**SELECTED EXCERPT**
Postoperative images. A–C Postoperative DW MRI showing a high-intensity area around the corpus callosum and right anterior thalamus. D–F Postoperative MRI FLAIR showing the same findings as DWI.

Fig. 4

Magnetic resonance image 1 month after surgery. A-F DWI and FLAIR showing that the hyperintense lesions in the thalamus and corpus callosum disappeared 1 month postoperatively. G-I T2^* and FLAIR showing that the cavernoma was completely removed.

Discussion

Indication of surgery for symptomatic midbrain cavernous malformations

The rate of hemorrhage and rebleeding in CMBS is higher than that of CMs in other parts of the brain.¹^,²⁾ The annual hemorrhage rate and permanent neurological morbidity are notably high in CMs of the brain stem, thalamus, and basal ganglia. The reduction of hemorrhage risk after stereotactic radiosurgery for CMs, especially when located within the parenchyma of the brain stem or diencephalon, is discussed in this literature review. In many reports, the protective role of propranolol administration in preventing hemorrhages of CMs or shrinking of CMs is discussed. The predictors of persistent oculomotor palsy are the time interval between symptom onset and surgery as well as the patient's age. Patients >40 years old are at a greater risk of persistent oculomotor palsy, and early surgery is therefore recommended in patients with oculomotor disturbances.⁵⁾ It takes time for medical treatment and GKRS to be effective. Surgical excision is the most common intervention for CMBS, but GKRS is increasingly used. Excision is often the treatment of choice if the lesion is in direct contact with the surface of the brainstem or is considerably large. The gamma knife is often selected if the lesion is located deep within the brainstem or is small.⁶⁾ Conversely, a deep intrinsic midbrain CMs location is not necessarily associated with an unfavorable clinical outcome after microsurgical lesionectomy.⁷⁾ In this case, the size of the lesion increased on imaging due to repeated hemorrhaging, which resulted in oculomotor nerve palsy and paralysis. Therefore, direct microsurgical treatment was performed.

Choice of approach for midbrain cavernous malformations

The most common strategy for CMBS removal is to approach the lesion from the safe entry zone or the area closest to the surface of the brainstem, termed the two-point method.⁴⁾ The safe entry zones for the midbrain were described as the anterior mesencephalic zone, lateral mesencephalic sulcus, and intercollicular region based on anatomical structure. Cavalcanti et al. described an orbitozygomatic or pterional, subtemporal, and median supracerebellar infratentorial approaches to expose the anterior, lateral, and posterior surfaces of the midbrain, respectively.⁸⁾ In this case, the CM was located interpeduncular fossa, was exophytic and disrupted the surface of the midbrain surface. Consequently, an ipsilateral or contralateral interpeduncular fossa approach may have been suitable for this case.⁹⁾ However, this may have required a combined skull-based approach with a zygomatic arch resection.¹⁰^,¹¹⁾ In addition, this approach may be technically challenging due to a narrow surgical field and required the manipulation of important neurovascular structures such as the basilar artery, posterior cerebral artery, superior cerebellar artery, and oculomotor nerve.

[Dataset listing]

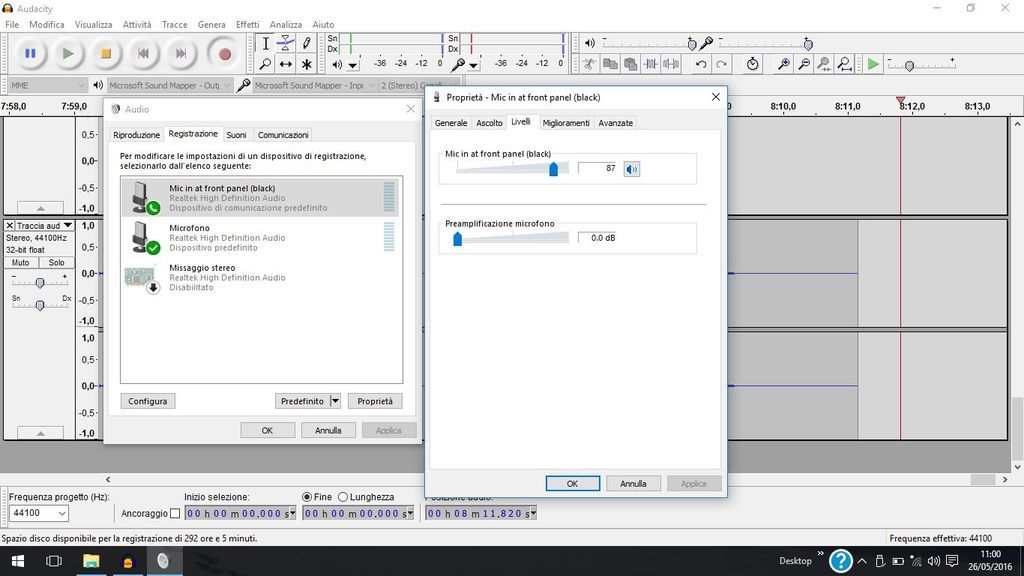1024x576 pixels.
Task: Mute the Mic in at front panel
Action: coord(631,169)
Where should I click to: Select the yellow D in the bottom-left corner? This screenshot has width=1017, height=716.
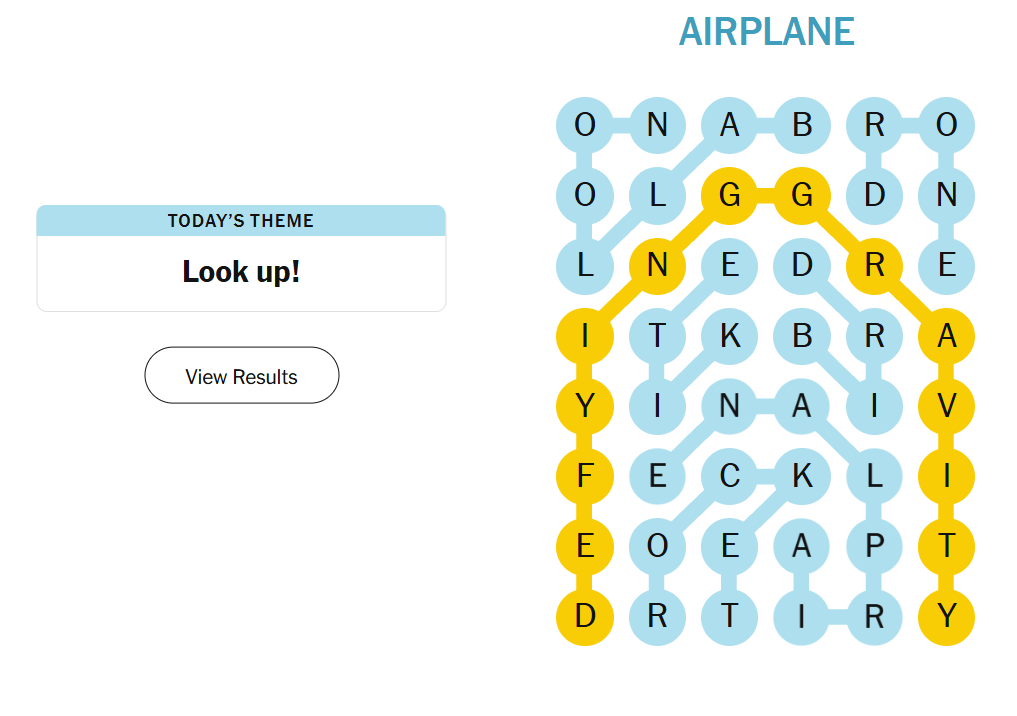pos(585,616)
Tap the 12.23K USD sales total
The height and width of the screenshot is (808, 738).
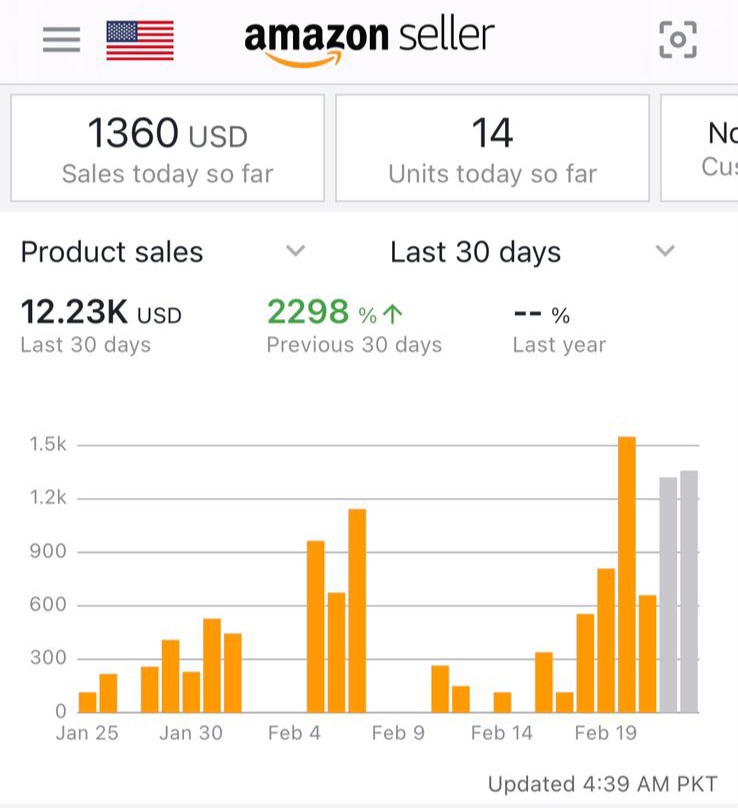point(101,314)
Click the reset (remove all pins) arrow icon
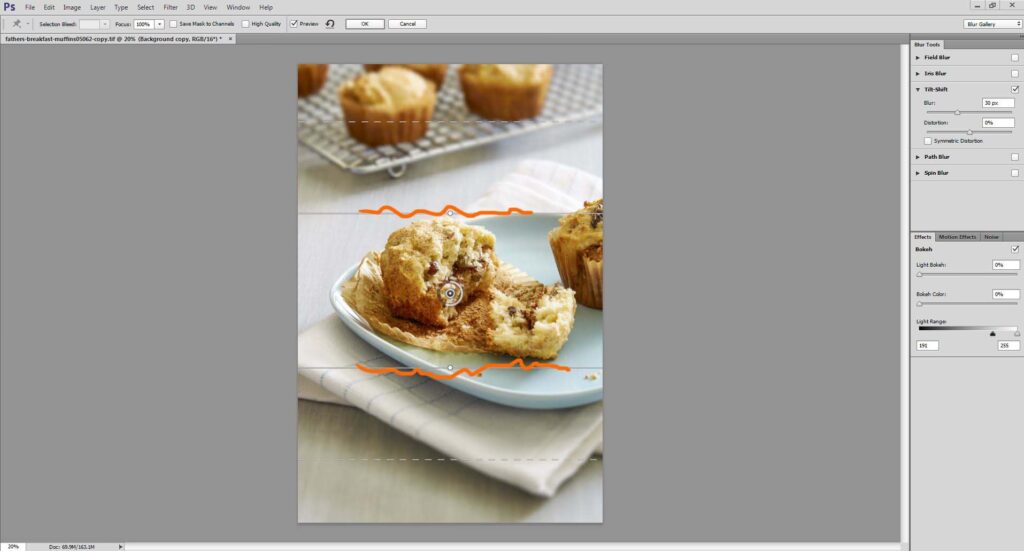The image size is (1024, 551). coord(330,23)
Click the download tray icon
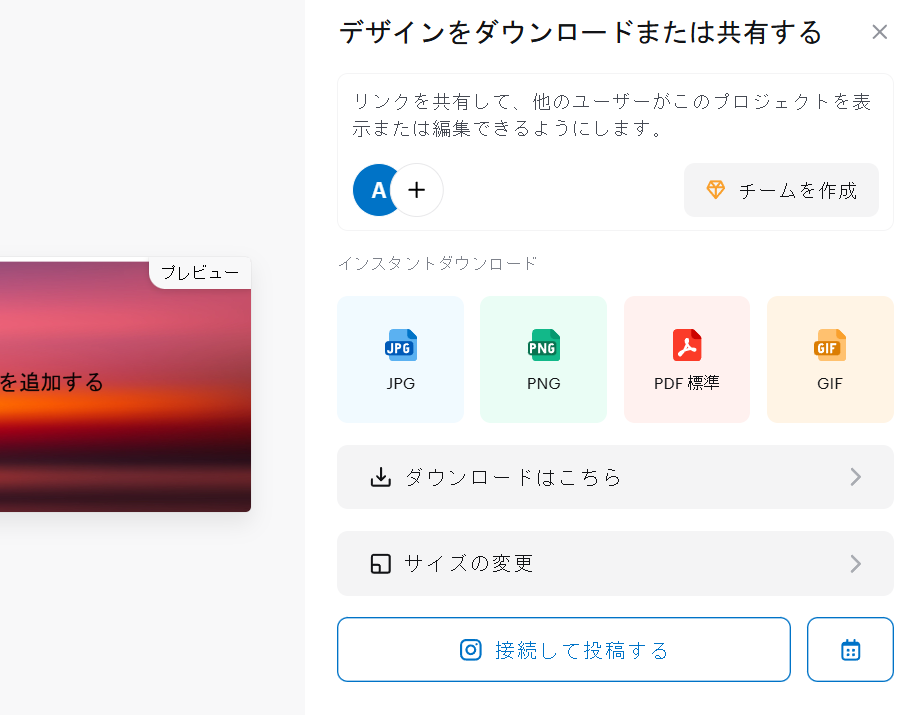907x715 pixels. pyautogui.click(x=381, y=477)
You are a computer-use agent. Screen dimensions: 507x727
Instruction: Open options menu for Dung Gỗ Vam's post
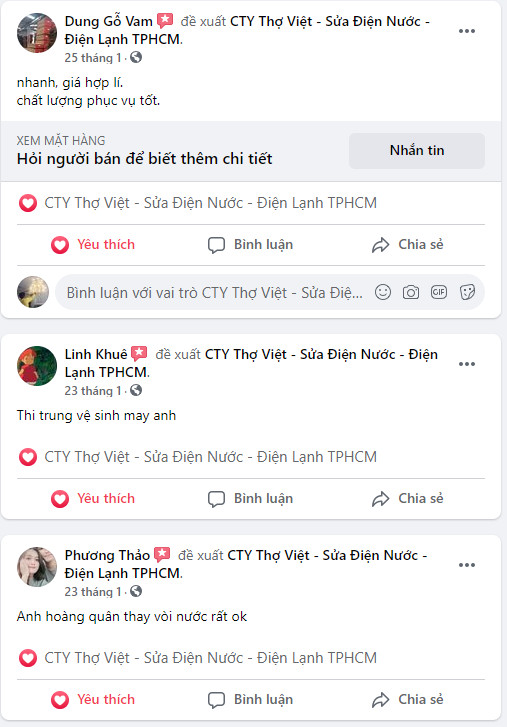[467, 31]
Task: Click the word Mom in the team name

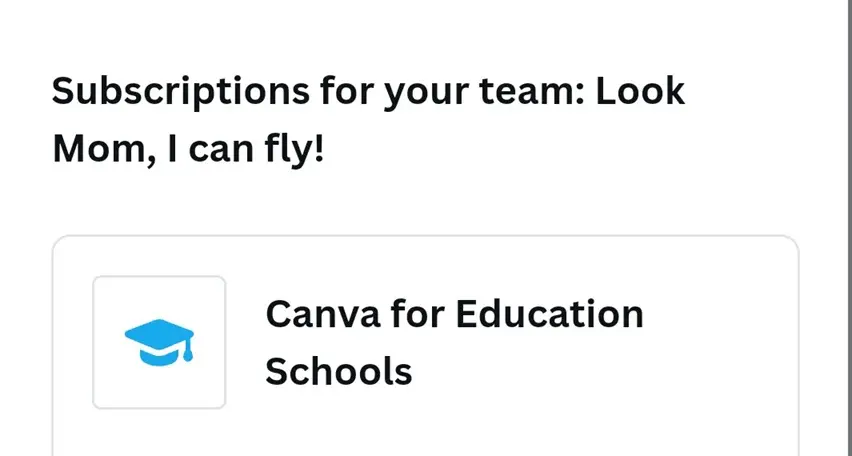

**TASK TO CARRY OUT**
From the excerpt on midbrain cavernous malformations, retype the passage word for word. Begin at "Magnetic resonance image" and stop after "was completely removed.".

**TASK OUTPUT**
Magnetic resonance image 1 month after surgery. A-F DWI and FLAIR showing that the hyperintense lesions in the thalamus and corpus callosum disappeared 1 month postoperatively. G-I T2^* and FLAIR showing that the cavernoma was completely removed.